## Task
Below are the entries; give again exactly the lines from the one mentioning "Change the 1x playback speed" through the one mentioning "Click the 服务器名称或IP input field", inclusive.

───── Study material

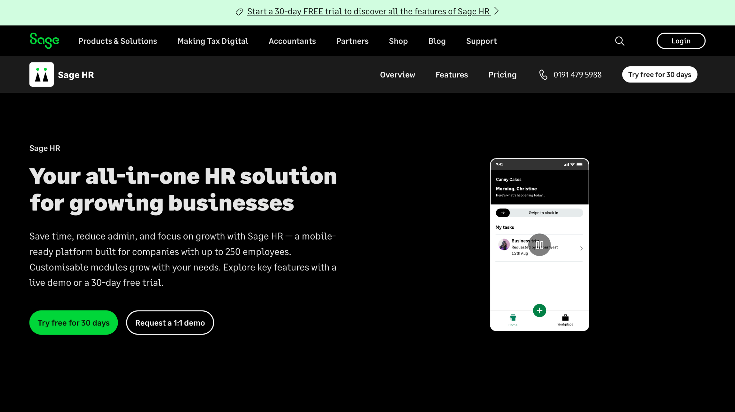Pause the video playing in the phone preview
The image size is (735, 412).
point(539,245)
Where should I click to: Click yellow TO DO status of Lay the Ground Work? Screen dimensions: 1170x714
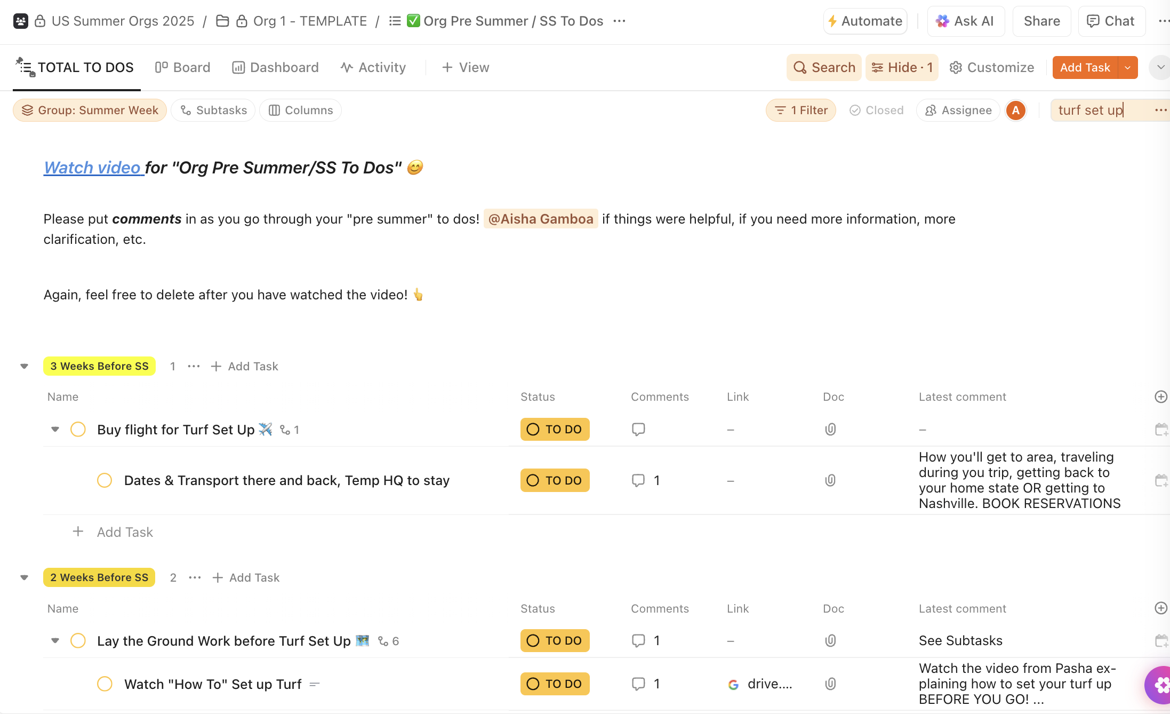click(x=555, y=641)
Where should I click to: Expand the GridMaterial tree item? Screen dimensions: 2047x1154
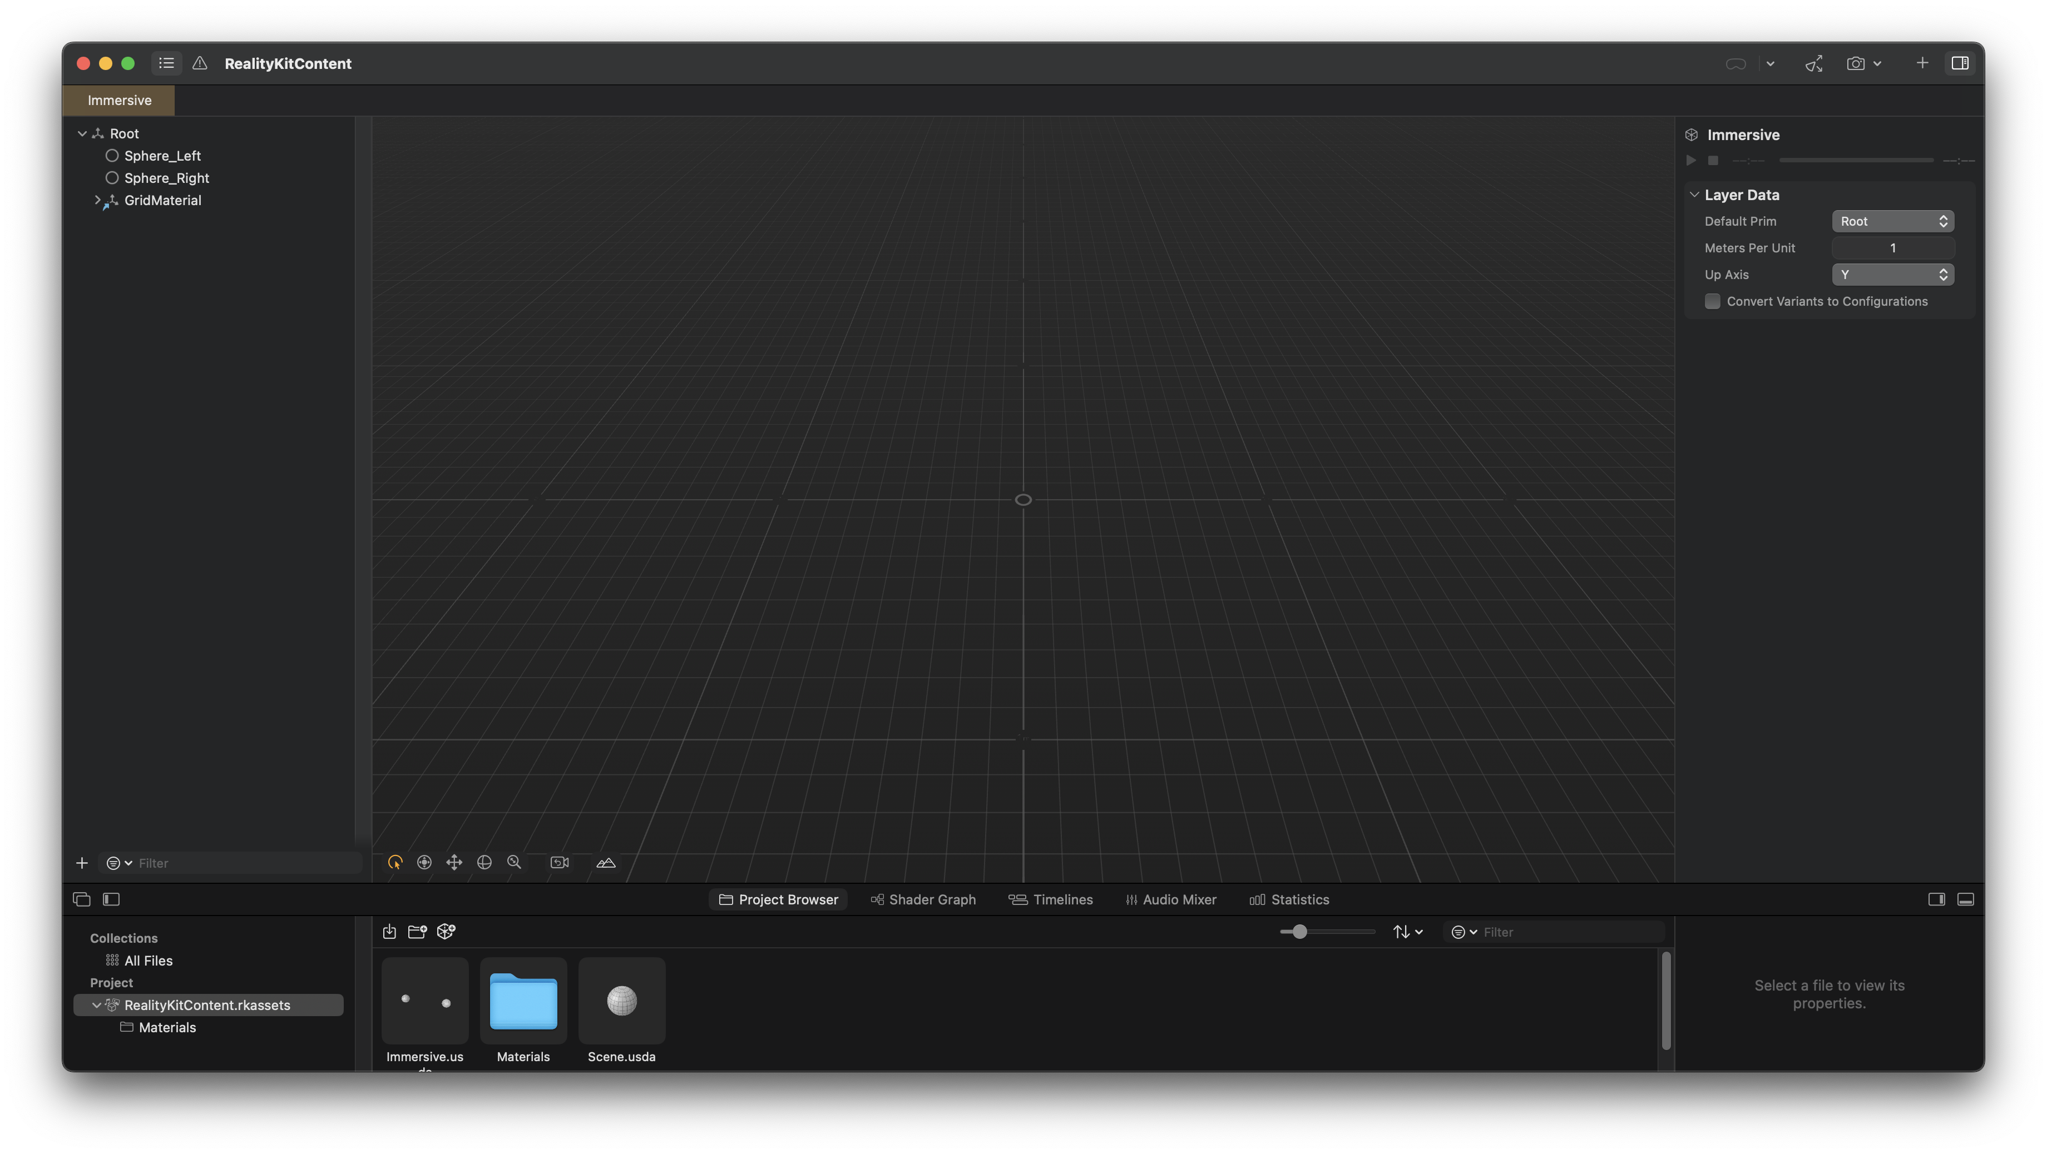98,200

──────────
───── Study material

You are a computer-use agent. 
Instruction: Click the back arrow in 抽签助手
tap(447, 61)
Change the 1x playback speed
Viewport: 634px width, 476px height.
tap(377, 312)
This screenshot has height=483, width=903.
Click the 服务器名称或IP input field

──────────
───── Study material

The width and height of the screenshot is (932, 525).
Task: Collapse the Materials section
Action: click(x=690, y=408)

──────────

## Answer box
Change the 1x playback speed
Viewport: 634px width, 476px height.
tap(377, 312)
This screenshot has height=483, width=903.
Click the 服务器名称或IP input field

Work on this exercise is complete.